Digital investigative journalism workshop in Namibia

11th July 2023
On 28-29 June, the Public Media Alliance held a workshop on digital investigative journalism, to build up the capacity for journalists in sub-Saharan Africa.
All participants in a photo at the workshop's conclusion.
The workshop was organised by the Public Media Alliance, in partnership with NUST and fesmedia, and with funding from the Grace Wyndham Goldie (BBC) Trust Fund. Credit: Fillips Iita.

Journalists from across sub-Saharan Africa gathered in Windhoek at the end of June for a workshop where they learned techniques and skills for digital investigative journalism. The event was part of PMA’s project, Digital Journalism in Africa, which has been funded by the Grace Wyndham Goldie (BBC) Trust Fund.

The workshop, held at the Namibian University of Science and Technology (NUST), was designed to build up the capacity for investigative journalism. Participants attended from Botswana, Mozambique, Nigeria, the Seychelles and South Africa.

            Read more: Investigative Journalism in sub-Saharan Africa

Investigative journalism is one of the most important types of journalism in its ability to expose abuses of authority and hold power to account. It is therefore essential that within a country’s media landscape, journalists are given the time and space to conduct such thorough investigations. This is not always easy, however, given such journalism is both time and labour intensive, and requires specialist skills.

The workshop started hearing from various media specialists and experts, including Prof. Fungai Bhunu Shava, Acting Executive Dean at NUST, Freya Gruenhagen, Resident Director of fesmedia, and Zoe Titus, the Director of the Namibia Media Trust. The speakers highlighted the importance of such a workshop taking place at a time when investigative journalism is needed more than ever. Particularly with the proliferation of mis- and disinformation through social networks, balanced investigative journalism is critical at providing audiences with trusted news.

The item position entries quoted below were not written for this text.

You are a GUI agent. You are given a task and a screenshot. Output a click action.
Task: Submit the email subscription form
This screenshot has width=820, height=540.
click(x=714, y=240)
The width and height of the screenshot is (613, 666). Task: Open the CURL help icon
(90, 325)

There was also a presentation from Dickson Kasote, the Programme Manager at fesmedia, on the civil society organisation’s flagship research, the African Media Barometer. This presentation touched on trends across the continent including media ownership, editorial control, and more.

Following the speeches, the workshop was led by Robert Freeman, a journalism specialist at Goldsmiths, University of London, and Emily May Brown, a Senior Journalism and Media Technology Academic.

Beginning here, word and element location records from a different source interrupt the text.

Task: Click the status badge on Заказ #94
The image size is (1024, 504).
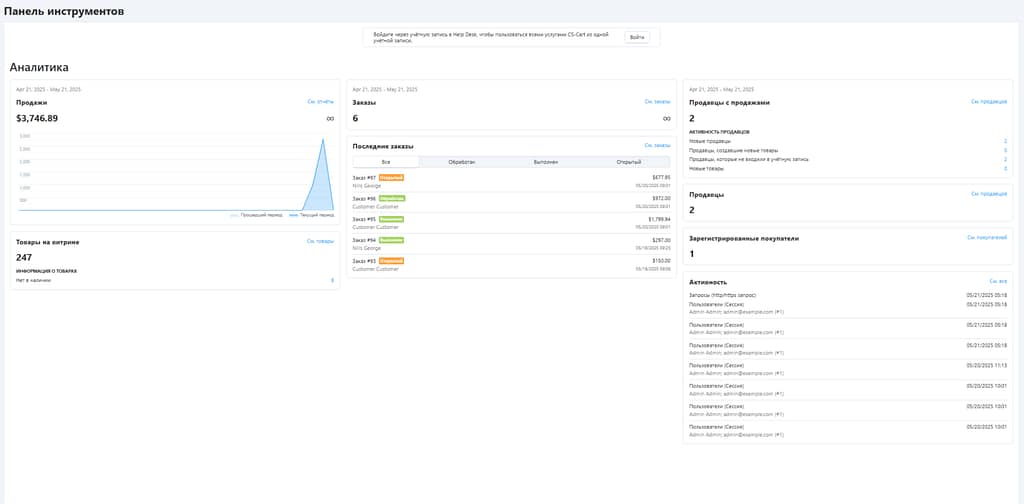Action: [x=392, y=240]
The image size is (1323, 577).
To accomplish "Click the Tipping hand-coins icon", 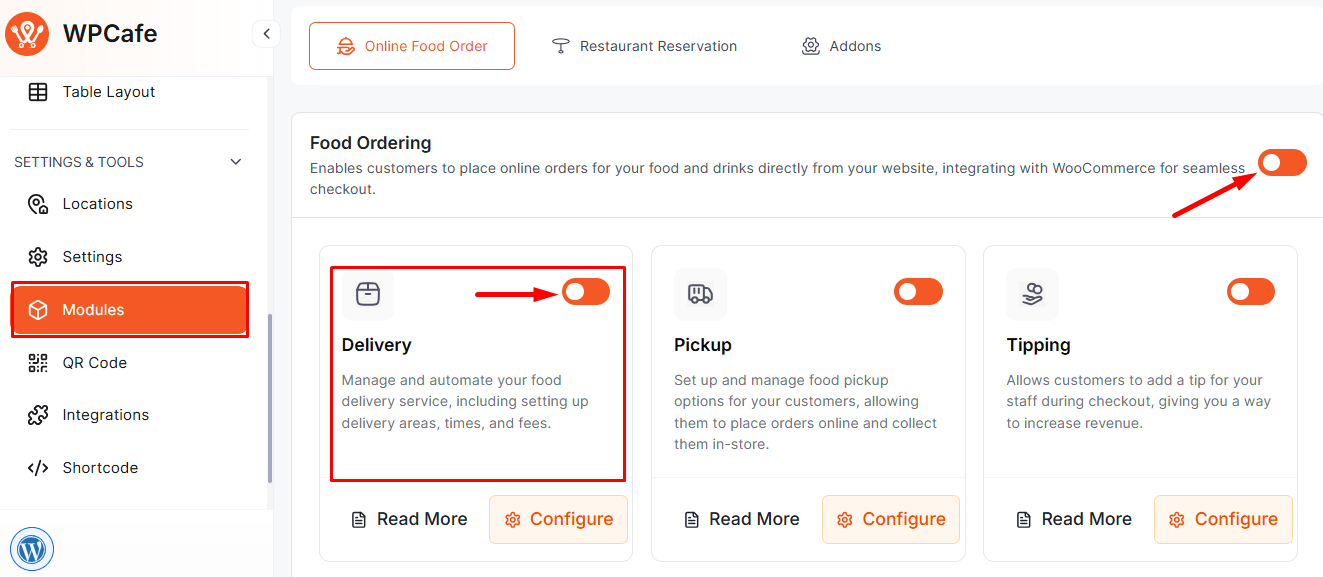I will (x=1032, y=294).
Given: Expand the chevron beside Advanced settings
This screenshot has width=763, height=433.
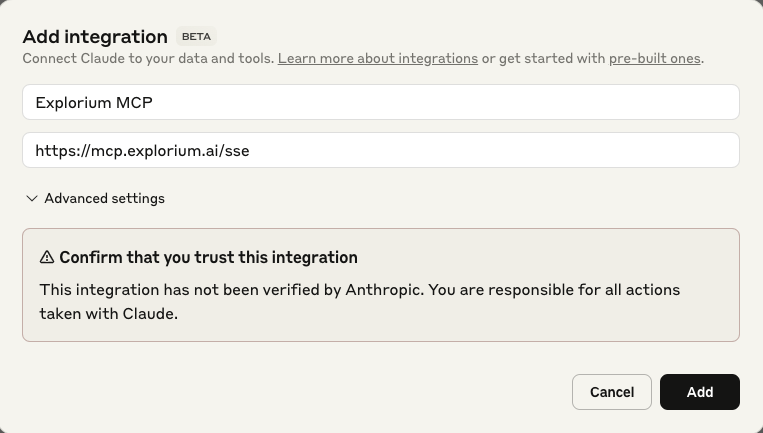Looking at the screenshot, I should (x=32, y=198).

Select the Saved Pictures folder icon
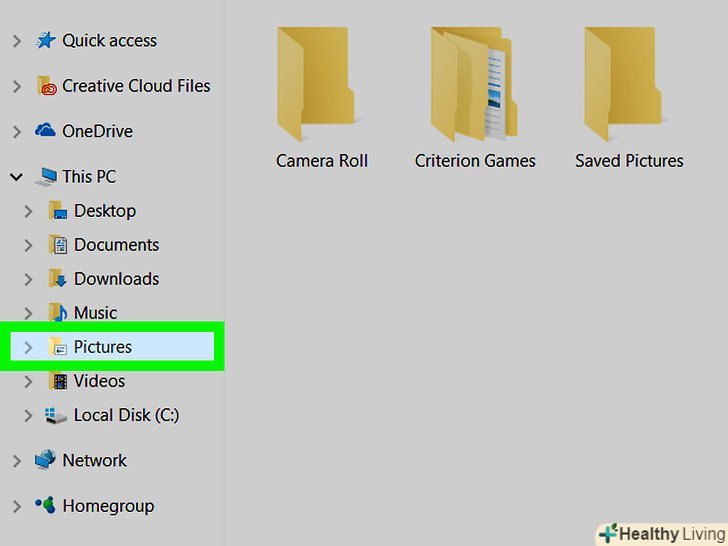click(623, 84)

In the lab, students engage in a lively discussion.
Participants were given a range of activities and interactive sessions during the training. Credit: Fillipus Iita.

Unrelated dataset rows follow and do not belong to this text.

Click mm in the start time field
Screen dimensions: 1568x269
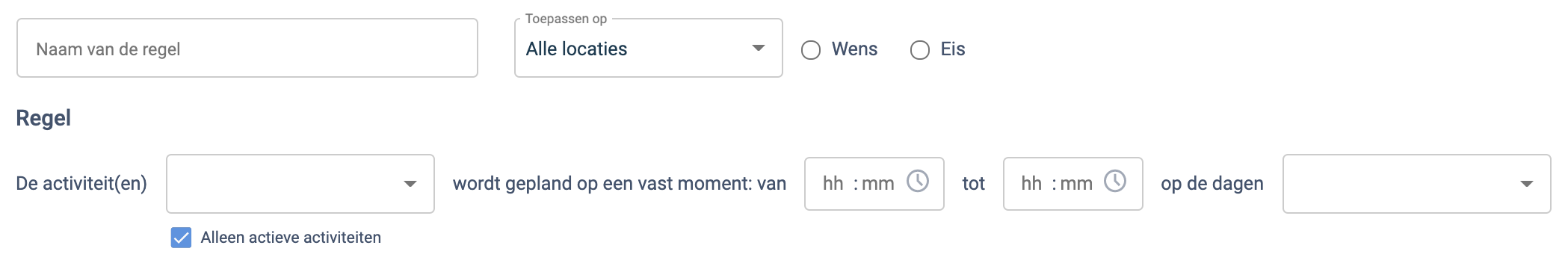(x=878, y=184)
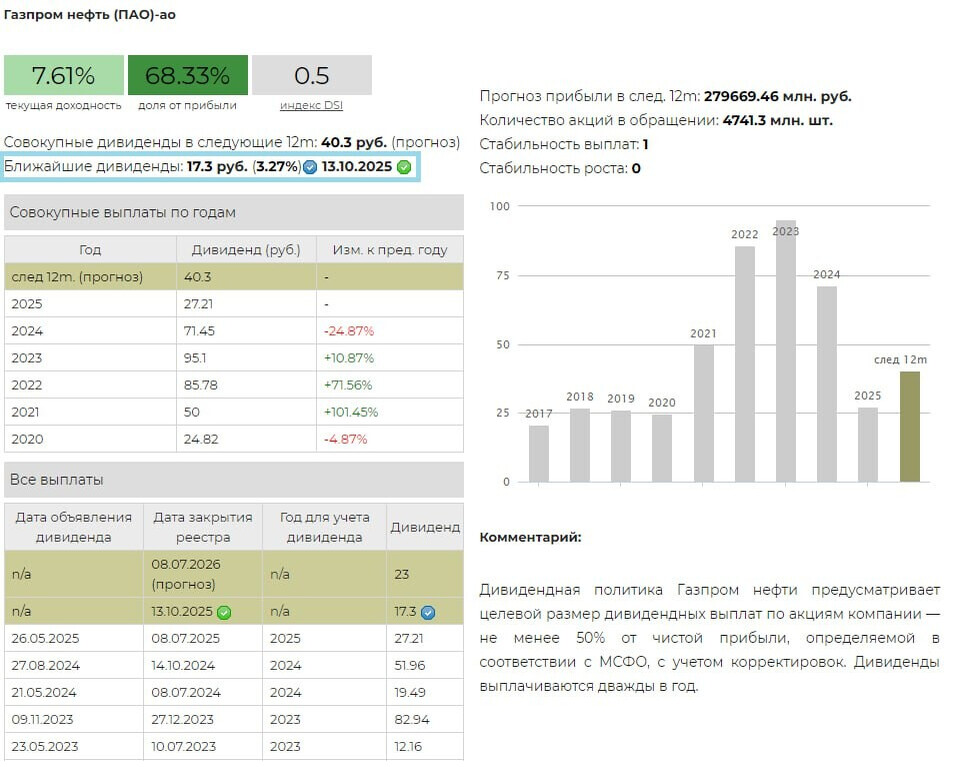The height and width of the screenshot is (767, 954).
Task: Click the Дивиденд (руб.) column header
Action: pos(246,250)
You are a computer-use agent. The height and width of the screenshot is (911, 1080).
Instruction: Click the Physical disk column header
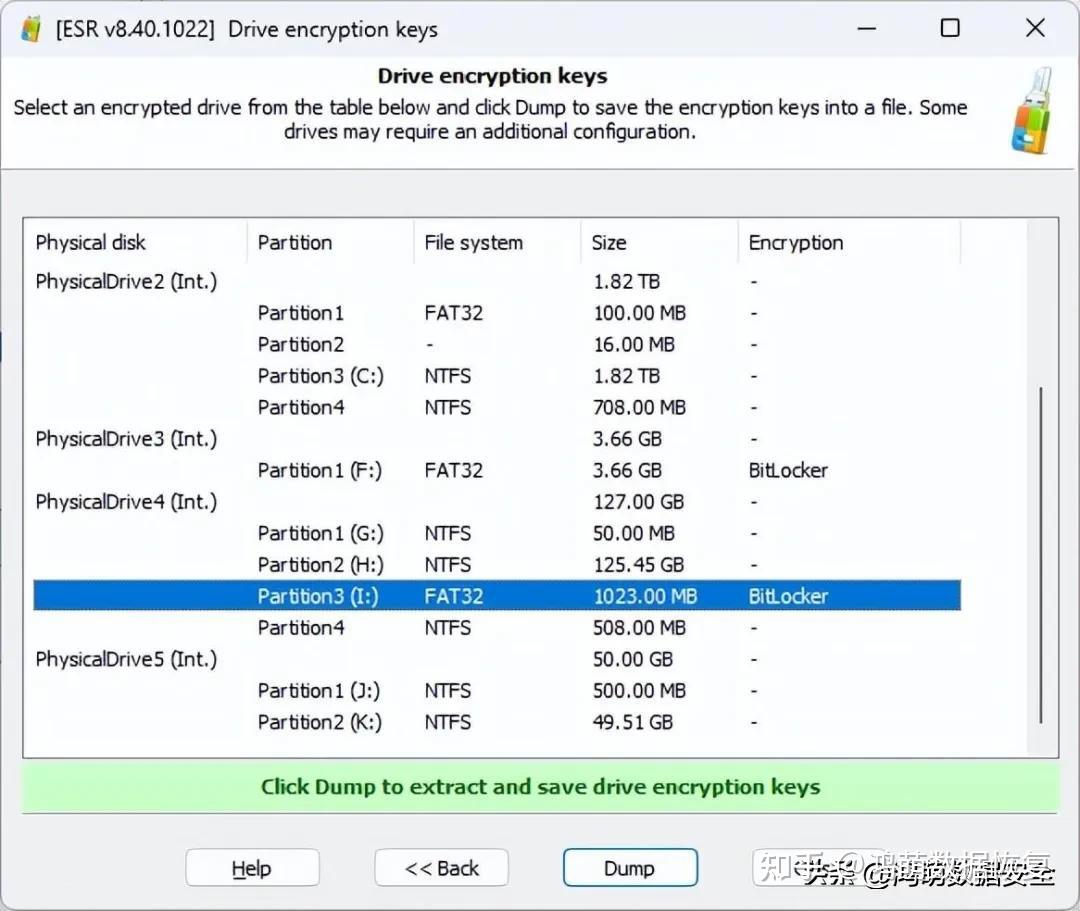tap(90, 242)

Over the course of the two days, sessions focussed on:

  • Digital security: How to protect you and your sources online from malicious actors. Why strong passwords are essential. How to build strong passwords.
  • Advanced search techniques: How to use advanced tools within search engines to research, find news sources, dig deeper into a story.
  • Framing the story: Why we need a diversity of voices in a story – not just those in power, but ordinary voices as well. Why journalists need to ask the right questions.

One of the final activities was an interactive session where participants were given a scenario and told to react to it. The scenario was:

You need to speak to a source, but they live in a neighbouring country, and don’t want to travel across the border. You decide to go to them, but you know the government is watching you, and wants to find out who the source is. What do you do?

Participants were split into three groups, with one group acting as the journalist, one as the editor, and one as the border force. Groups were then tasked with developing a strategy. The session touched on issues related to both personal and cyber security, and what is required of a journalist in a digital age to protect both themselves and their source.

For the final part of the workshop, participants were then invited to share a story they were currently working on and discuss it with other participants, and how the lessons from the workshop could be applied.

The project concluded with certificates being presented to all the participants.

The final event of the project is now scheduled for 21 July, when the Public Media Alliance will be hosting an online webinar where we will publish a checklist and a free-to-access toolkit, produced by Guy Porter. The event will include regional and international experts and journalists who will share their experiences on investigative journalism.

The Public Media Alliance would like to thank all the participants, speakers and facilitators for attending the workshop. We would also like to thank our project partners, fesmedia Africa and NUST, as well as the funders, the Grace Wyndham Goldie (BBC) Trust Fund.